When it comes to cancer funding in the UK, you’d assume money goes where it’s needed most, to the cancers that are the deadliest or hardest to detect.

But the latest data from bladder health brand Jude tells a different story.

Male-specific cancers like prostate and testicular cancer receive significantly more funding per case than female-specific cancers, even when women’s survival rates are lower.

Jude’s investigation into the UK charity register and public health data reveals:

Testicular cancer: 2,376 cases per year, 91% survival rate, £5,354 per case
Prostate cancer: 55,093 cases, 78% survival, £1,288 per case
Ovarian cancer: 7,452 cases, 35% survival, £1,132 per case
Uterine cancer: nearly 10,000 cases, just £63 per case in funding

Across the board, male-specific cancers receive 20% more funding per case than female-specific ones, despite having 21% higher average survival rates.

When cancer is “awkward”, it gets ignored
One of the key reasons female-specific cancers are so underfunded is that they affect parts of the body we still don’t talk about.

Gynaecological cancers, bladder issues, and anything involving women’s sex organs or bodily functions are often seen as taboo and that stigma has real consequences.

It means fewer charities, less public campaigning, and reduced awareness.
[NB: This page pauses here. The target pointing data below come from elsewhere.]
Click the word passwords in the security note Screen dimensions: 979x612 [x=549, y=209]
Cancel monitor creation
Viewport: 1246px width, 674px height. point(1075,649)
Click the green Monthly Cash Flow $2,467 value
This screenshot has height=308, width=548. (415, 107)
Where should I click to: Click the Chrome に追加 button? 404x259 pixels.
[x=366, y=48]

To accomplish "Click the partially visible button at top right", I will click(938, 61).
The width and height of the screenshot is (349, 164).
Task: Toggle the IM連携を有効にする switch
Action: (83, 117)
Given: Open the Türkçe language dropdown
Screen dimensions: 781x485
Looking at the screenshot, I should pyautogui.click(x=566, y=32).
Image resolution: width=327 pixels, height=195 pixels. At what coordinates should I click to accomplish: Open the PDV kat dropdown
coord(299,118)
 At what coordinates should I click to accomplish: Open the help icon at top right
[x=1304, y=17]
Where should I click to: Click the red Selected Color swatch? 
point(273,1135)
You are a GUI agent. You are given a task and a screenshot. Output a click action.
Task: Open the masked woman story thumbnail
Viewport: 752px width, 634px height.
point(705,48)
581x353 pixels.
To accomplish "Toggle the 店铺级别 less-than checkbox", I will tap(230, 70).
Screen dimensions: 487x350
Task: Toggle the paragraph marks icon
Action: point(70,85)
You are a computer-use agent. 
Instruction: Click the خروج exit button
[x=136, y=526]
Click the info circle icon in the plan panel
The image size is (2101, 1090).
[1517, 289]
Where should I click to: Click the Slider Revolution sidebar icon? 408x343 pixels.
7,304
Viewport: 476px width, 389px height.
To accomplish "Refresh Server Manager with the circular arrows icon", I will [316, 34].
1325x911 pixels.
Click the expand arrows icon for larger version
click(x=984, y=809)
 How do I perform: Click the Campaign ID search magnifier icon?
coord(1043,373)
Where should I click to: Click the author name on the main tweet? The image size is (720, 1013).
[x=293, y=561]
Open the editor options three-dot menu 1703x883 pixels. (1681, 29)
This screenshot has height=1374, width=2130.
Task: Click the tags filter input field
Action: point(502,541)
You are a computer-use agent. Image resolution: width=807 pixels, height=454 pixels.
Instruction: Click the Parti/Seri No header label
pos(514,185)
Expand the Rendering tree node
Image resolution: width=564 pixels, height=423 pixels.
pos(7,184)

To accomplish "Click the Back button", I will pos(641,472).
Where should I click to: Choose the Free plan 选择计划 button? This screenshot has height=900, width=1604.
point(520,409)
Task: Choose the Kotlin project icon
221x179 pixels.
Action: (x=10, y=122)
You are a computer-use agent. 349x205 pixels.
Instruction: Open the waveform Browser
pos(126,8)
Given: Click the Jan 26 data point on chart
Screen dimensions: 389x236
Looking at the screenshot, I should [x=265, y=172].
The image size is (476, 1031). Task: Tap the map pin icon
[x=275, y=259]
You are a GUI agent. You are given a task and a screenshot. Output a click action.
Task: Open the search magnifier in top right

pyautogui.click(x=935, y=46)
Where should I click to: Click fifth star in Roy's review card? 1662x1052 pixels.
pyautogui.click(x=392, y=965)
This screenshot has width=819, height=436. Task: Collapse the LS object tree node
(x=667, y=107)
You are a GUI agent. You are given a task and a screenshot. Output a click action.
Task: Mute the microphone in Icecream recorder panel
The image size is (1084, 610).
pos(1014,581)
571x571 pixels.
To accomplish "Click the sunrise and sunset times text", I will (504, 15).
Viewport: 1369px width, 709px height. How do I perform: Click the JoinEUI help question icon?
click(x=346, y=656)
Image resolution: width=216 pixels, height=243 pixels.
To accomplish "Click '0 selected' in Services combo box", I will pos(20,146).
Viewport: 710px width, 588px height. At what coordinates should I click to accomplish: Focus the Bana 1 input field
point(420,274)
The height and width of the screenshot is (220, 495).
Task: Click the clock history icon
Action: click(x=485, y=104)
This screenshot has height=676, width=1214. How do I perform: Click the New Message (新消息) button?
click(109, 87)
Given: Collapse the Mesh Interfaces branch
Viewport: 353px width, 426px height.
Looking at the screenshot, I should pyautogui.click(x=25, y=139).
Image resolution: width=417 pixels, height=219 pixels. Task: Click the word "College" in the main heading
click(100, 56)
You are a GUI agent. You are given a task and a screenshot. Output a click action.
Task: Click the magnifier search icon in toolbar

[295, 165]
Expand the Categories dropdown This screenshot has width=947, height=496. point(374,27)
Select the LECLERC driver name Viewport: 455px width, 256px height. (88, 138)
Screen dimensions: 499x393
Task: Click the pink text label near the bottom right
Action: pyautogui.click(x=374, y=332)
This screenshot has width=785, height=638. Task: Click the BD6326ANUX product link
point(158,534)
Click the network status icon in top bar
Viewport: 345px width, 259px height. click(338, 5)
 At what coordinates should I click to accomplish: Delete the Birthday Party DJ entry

While prostate and testicular cancers have benefitted from high-profile awareness drives like Movember, there is no mainstream equivalent for ovarian, uterine, or vulval cancer.

The result is a dangerous feedback loop: what feels “awkward” gets overlooked, and what gets overlooked doesn’t get funded.

Commentary from Jude’s Founder:
“As a female-led health brand, we did this research because no one else was asking the obvious question: why are the cancers affecting women’s bodies (particularly those below the waist) still so underfunded?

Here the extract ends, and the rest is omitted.